:: Required action ::
After locating "[youtube] (87, 2347)", return its line and all lines that follow through the end of the listing below, exactly; leave out pictures.

:: Dataset excerpts ::
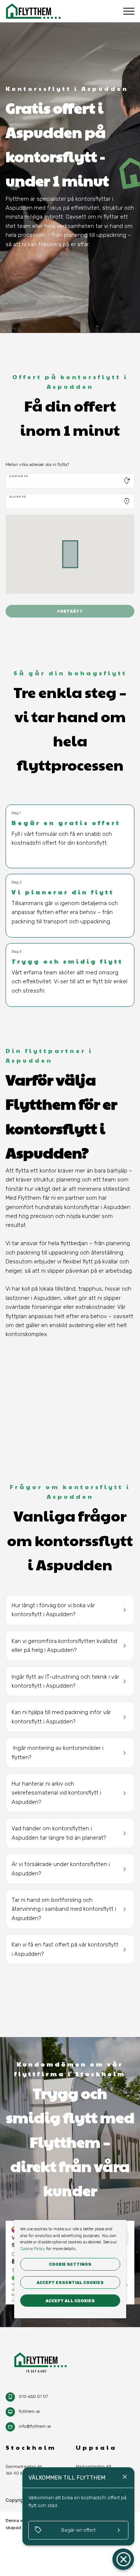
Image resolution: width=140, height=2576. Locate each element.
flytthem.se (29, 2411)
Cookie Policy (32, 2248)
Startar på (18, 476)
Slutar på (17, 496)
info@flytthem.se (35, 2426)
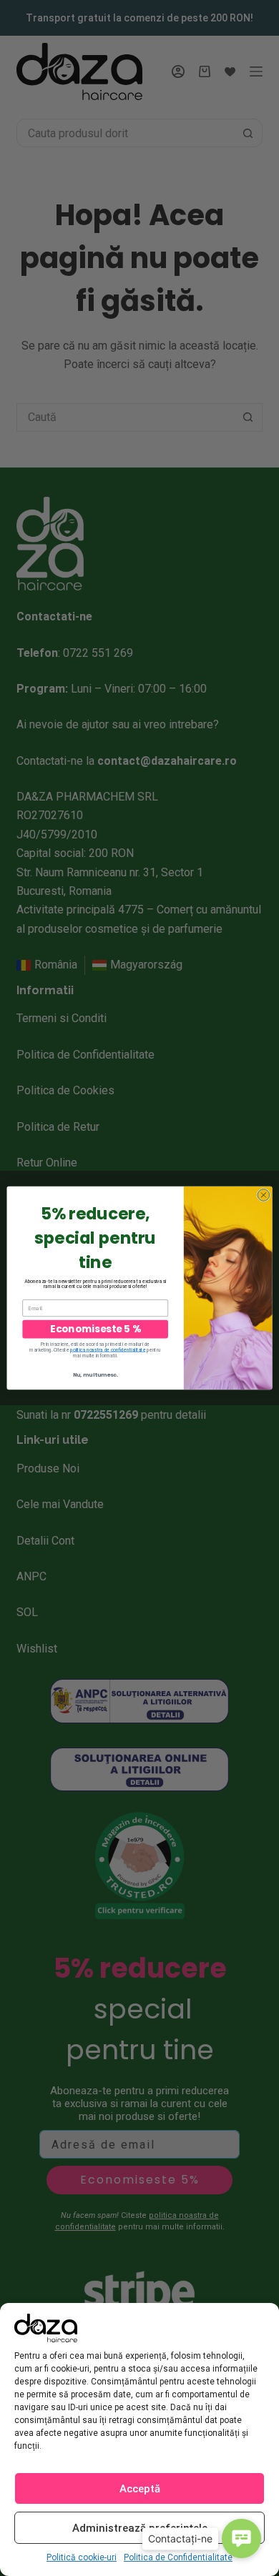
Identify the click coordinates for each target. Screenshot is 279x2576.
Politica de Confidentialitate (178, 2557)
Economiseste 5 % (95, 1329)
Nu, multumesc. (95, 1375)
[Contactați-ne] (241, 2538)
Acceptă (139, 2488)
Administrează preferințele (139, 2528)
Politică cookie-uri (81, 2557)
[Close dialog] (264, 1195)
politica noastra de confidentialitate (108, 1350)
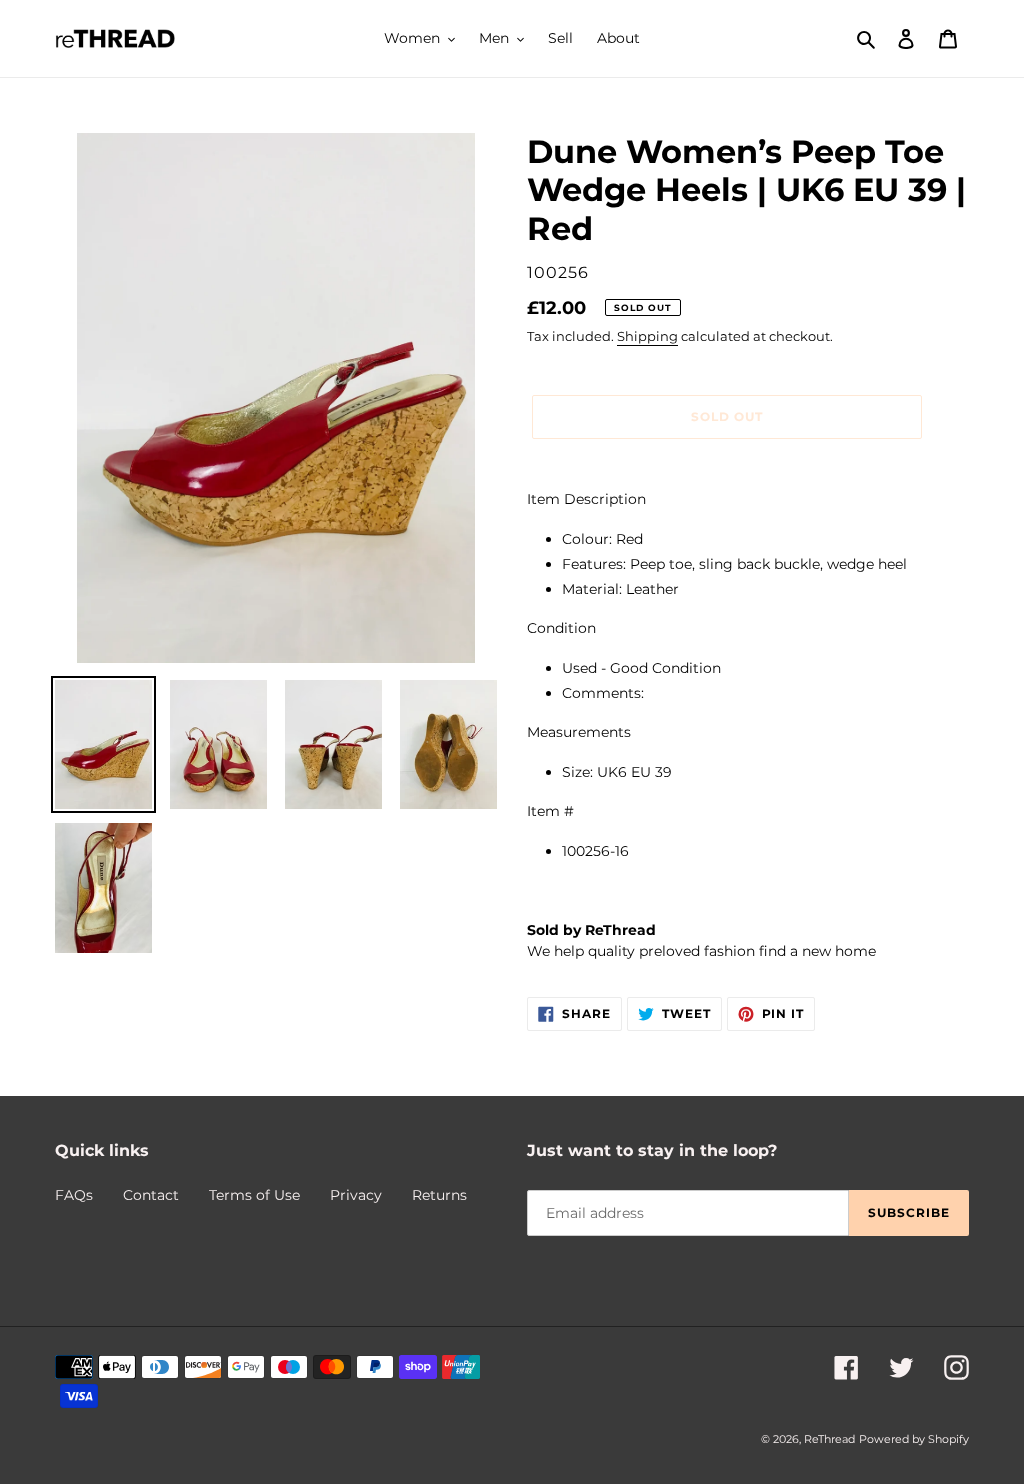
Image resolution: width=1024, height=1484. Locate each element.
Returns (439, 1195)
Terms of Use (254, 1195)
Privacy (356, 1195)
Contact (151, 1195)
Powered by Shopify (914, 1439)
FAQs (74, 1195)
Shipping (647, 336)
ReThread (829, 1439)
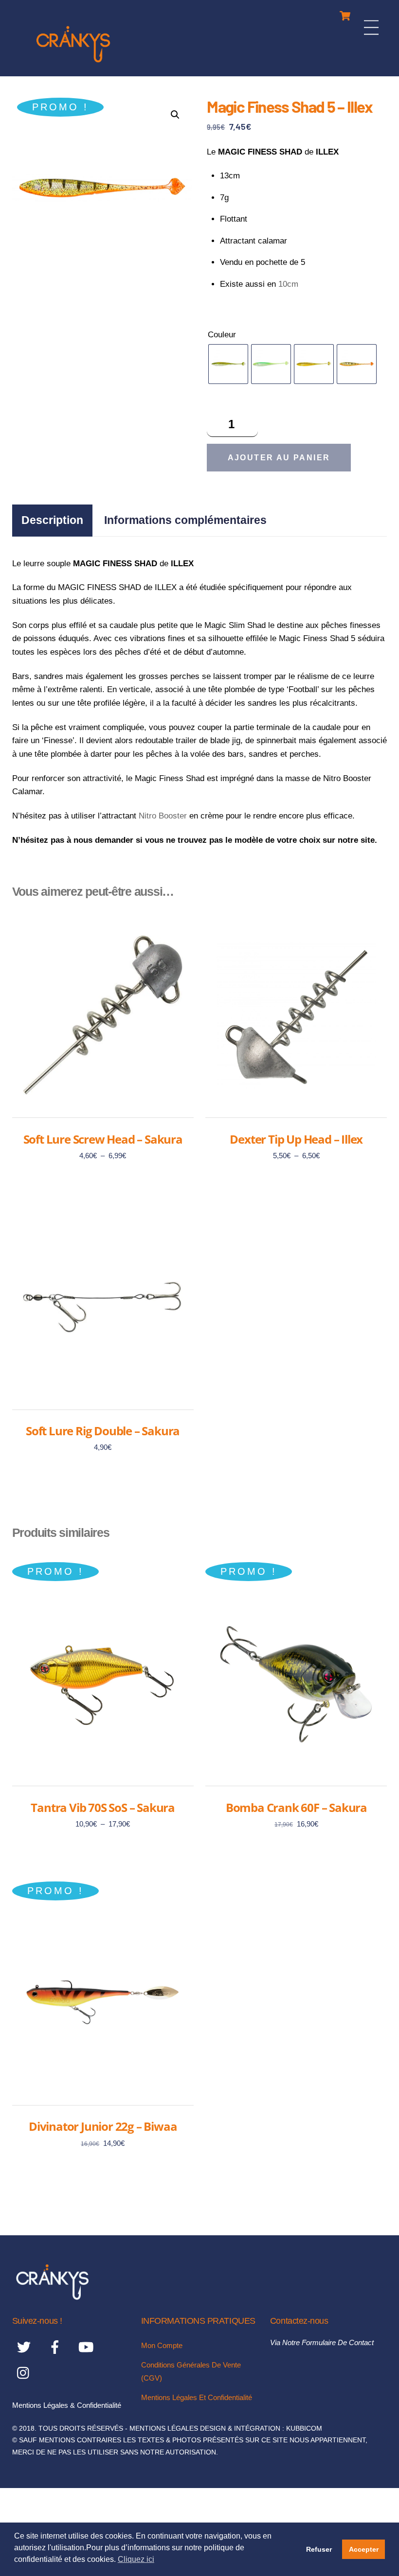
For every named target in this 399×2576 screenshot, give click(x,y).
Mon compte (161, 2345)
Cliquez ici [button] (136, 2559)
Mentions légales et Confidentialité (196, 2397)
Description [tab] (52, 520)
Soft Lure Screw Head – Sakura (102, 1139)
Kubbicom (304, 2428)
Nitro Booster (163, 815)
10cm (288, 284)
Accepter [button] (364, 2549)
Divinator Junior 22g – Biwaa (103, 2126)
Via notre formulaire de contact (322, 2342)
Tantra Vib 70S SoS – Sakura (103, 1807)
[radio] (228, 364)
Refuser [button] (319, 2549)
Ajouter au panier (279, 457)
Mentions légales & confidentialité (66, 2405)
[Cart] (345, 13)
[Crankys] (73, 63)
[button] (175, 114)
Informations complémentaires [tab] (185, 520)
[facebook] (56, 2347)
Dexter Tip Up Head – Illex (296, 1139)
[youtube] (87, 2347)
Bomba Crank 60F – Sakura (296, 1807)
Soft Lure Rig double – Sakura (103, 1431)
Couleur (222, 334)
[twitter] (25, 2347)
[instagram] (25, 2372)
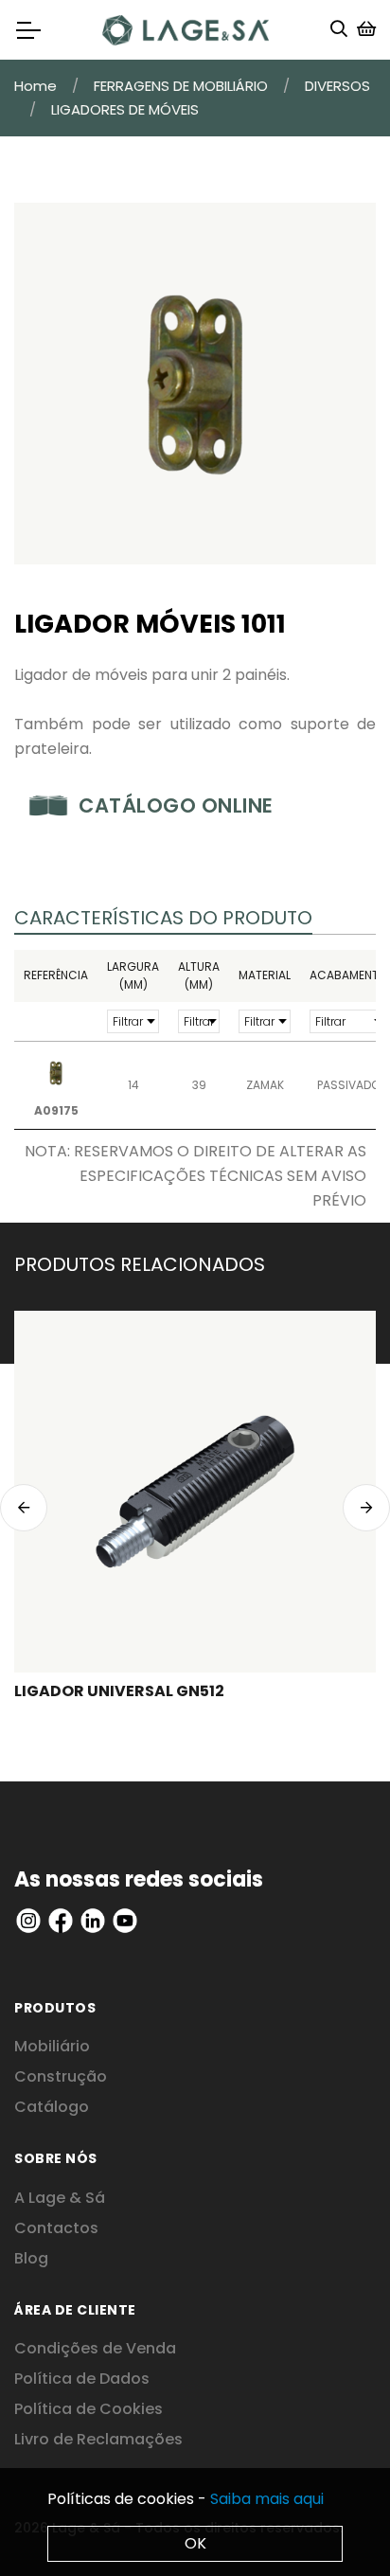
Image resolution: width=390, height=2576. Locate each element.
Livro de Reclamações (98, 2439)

:: Task response ::
[youtube] (87, 2347)
Bomba Crank 60F – Sakura (296, 1807)
Soft Lure Rig double – Sakura (103, 1431)
Couleur (222, 334)
[twitter] (25, 2347)
[instagram] (25, 2372)
Image resolution: width=390, height=2576. Locate each element.
Livro de Reclamações (98, 2439)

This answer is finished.